Maybe there's just something about massive external drives that get geeks into the holiday spirit. Analysts are projecting external hard drives to be the must have gift this Christmas.
Nearly every company on the planet has some online commerce hook today. Wal-Mart.com has deals aplenty. Keynote is handicapping online retail site performance. Comscore is telling us that Black Friday online retail revenue was up 22 percent from a year ago. Pick a tech company and there's some Black Friday-Cyber Monday hook. We'll avoid the prognostications because it's too early to bother. But it does appear that not all tech gadgets are created equal.

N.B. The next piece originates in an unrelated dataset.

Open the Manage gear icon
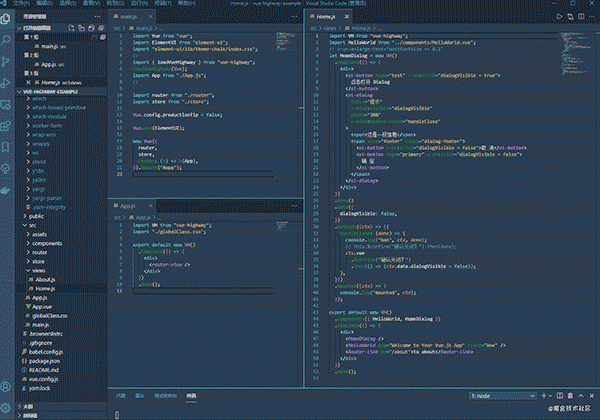 coord(6,408)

Here's a sampling of key product categories:
Hard drives are the "hot" PC accessory this holiday season. Goldman Sachs' retail checks have found the usual complement of big sellers--notebooks and MP3 players--but hard drives are often riding shotgun with electronics purchases. Apparently, external hard drives are being hawked by salesfolks at Apple stores and other electronic retailers. "Hard drives are the 'hot' PC accessory this holiday season, and Seagate and Western Digital dominate the category," writes Goldman in a research note.
Notebook demand remains strong. Numerous analysts noted that laptop PCs were flying off the shelves. Big winners: Apple and HP.
Anything Apple. Apple is poised to benefit from multiple product cycles--iPod, Mac and iPhone. Macs are expected to do well. From Deutsche Bank analyst Chris Whitmore:
Channel checks were carried out at 30+ Apple retail stores in conjunction with a series of online checks (Apple, Amazon and Macmall, Target, Best Buy etc). Apple kicked off the season with discounts of ~10-15% (not pre-announced and on Black Friday only) on shuffles, nanos, classics as well as MacBooks and iMacs while Amazon had weekend discounts of ~14% on the iPod lineup. We found particularly strong demand for the iPod Touch (Adrian Kingsley-Hughes' review), 8GB nano and MacBook and healthy demand across the remaining product portfolio. In addition, there were limited product stock outs suggesting good inventory management despite robust demand throughout the weekend.
Printers are an afterthought according to Goldman. The good news: Discounting isn't aggressive and that adds up to better profit margins for HP.
Smartphone discounts abound, but not for long. Morgan Keegan analyst Tavis McCourt noted that AT&T dropped the price of the BlackBerry Curve to $99 for a limited time on Friday. This discount was among the more aggressive price cuts. AT&T's price drop lasted a couple of hours before the price bounced back to $199. McCourt wrote:
1/3rd of all multimedia handsets on sale at the big 4 US carriers were discounted to some degree for Black Friday. Average pricing for multimedia handsets were down (4.4%) sequentially, and smartphones were down (7.8%) sequentially. We would note that last year, smartphone pricing was down (14%) in the two weeks following Thanksgiving, so discounting appears roughly similar to last year.